When the sun was touching the westward forests, Wise-as-a-she-wolf tightened the thongs of the moccasins of the wind, ran forward for a few steps and sprang into the air. He crossed the lagoon, and the naked reef where the crabs scuttled heavily in the red light, and rose a little when he saw the outer waters heaving beneath him.

“It is a long flight,” he said. “I must save my strength.” And so he ran cautiously, measuring every well-considered stride. Sometimes he touched the smooth back of a billow, and not until then would he put forth fresh effort and rise a few yards in the air. He flew visibly, so as to have all his mind and energy in the flight. The island grew on the darkling sea-rim. He glanced backward and saw the long coast of the mainland flat under the red sky. Beneath him swam a great shark, like a shadow in the deep. He looked down on the dim shape of the fish, and knew why it cruised there, patient yet expectant.

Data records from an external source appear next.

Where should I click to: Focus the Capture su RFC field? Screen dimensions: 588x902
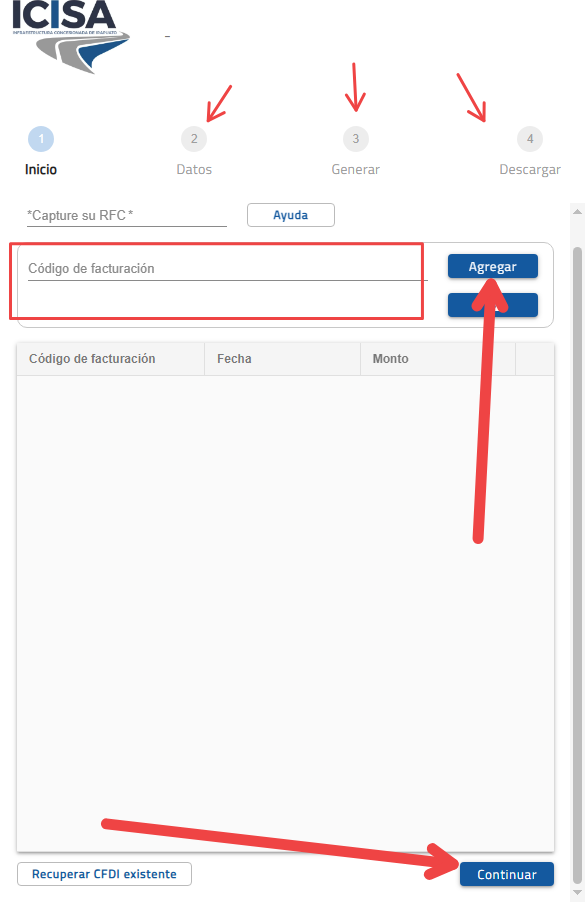click(x=127, y=216)
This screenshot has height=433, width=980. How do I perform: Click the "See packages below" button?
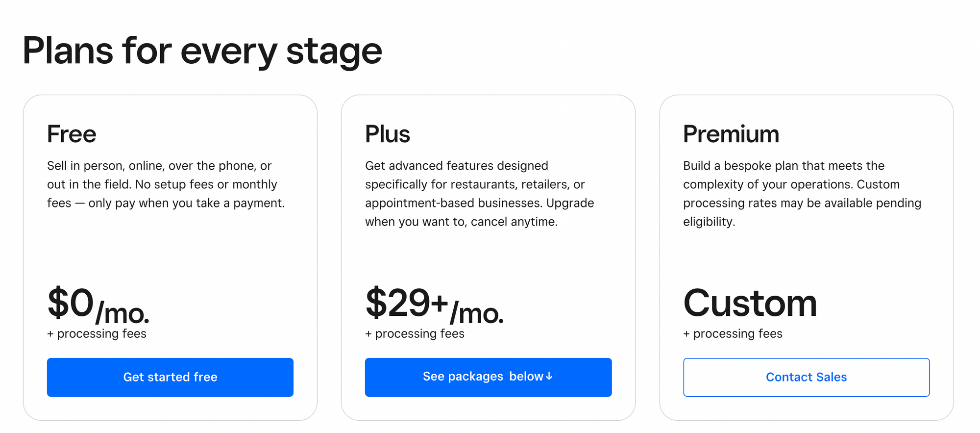[489, 377]
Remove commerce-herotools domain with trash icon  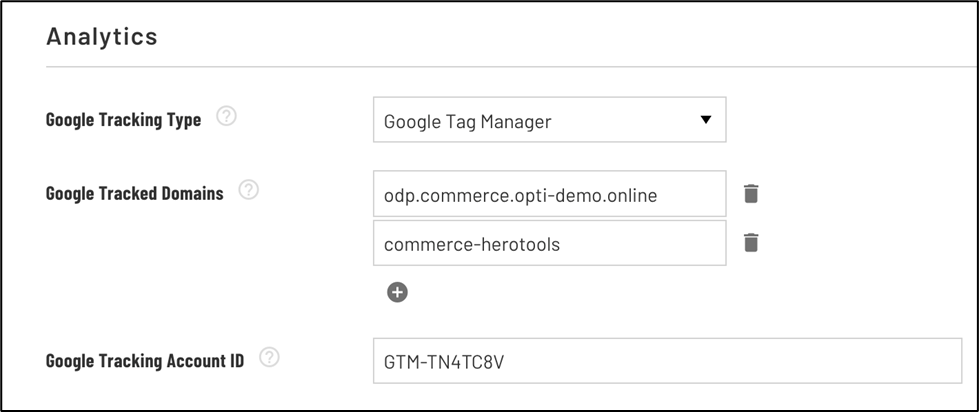[x=751, y=242]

“It is but a short flight after all,” he said, and laughed a little to feel so much of the old strength in his heart and legs. So he ran faster, and saw that the wavering shape below also gathered speed. “We are all hunters or hunted,” he mused. “The shark follows me, because of the poor flesh on my bones; and I follow Bright Robe because of the red feathers on his feet. Yes, and because he has injured my people and struck at my power. But if it were not for the feathers, I think I should forsake this dreary quest.”

He reached the island safely, just at the fall of the sudden night. Here, too, he found a white beach, the sand of which was still pleasantly warm from the day-long heat of the sun. He was tired, so lit his circle of magic fires immediately, and lay down. For three nights he dreamed that his people needed him. “It is foolishness,” he assured himself. “What can they want of me, now that they are at peace with each other, and ruled by wise heads and strong hands? The poison is filling my brain with ugly dreams, in its last efforts to injure me.” And on the second morning he told himself the same thing; but on the third, his argument rang falsely to his heart. He went down to the sea, just at the rising of the sun, and splashed about in the crystal water; but he could not clear his mind of his dream. He fished, cooked, and ate his breakfast, and retired into his tent of smoke; but still the dream whispered within him. When the heat of the day was spent, he started northward, over the rocking sea.

Wise-as-a-she-wolf’s homeward journey proved to be both slow and painful. He was forced to rest many times, in many strange lands.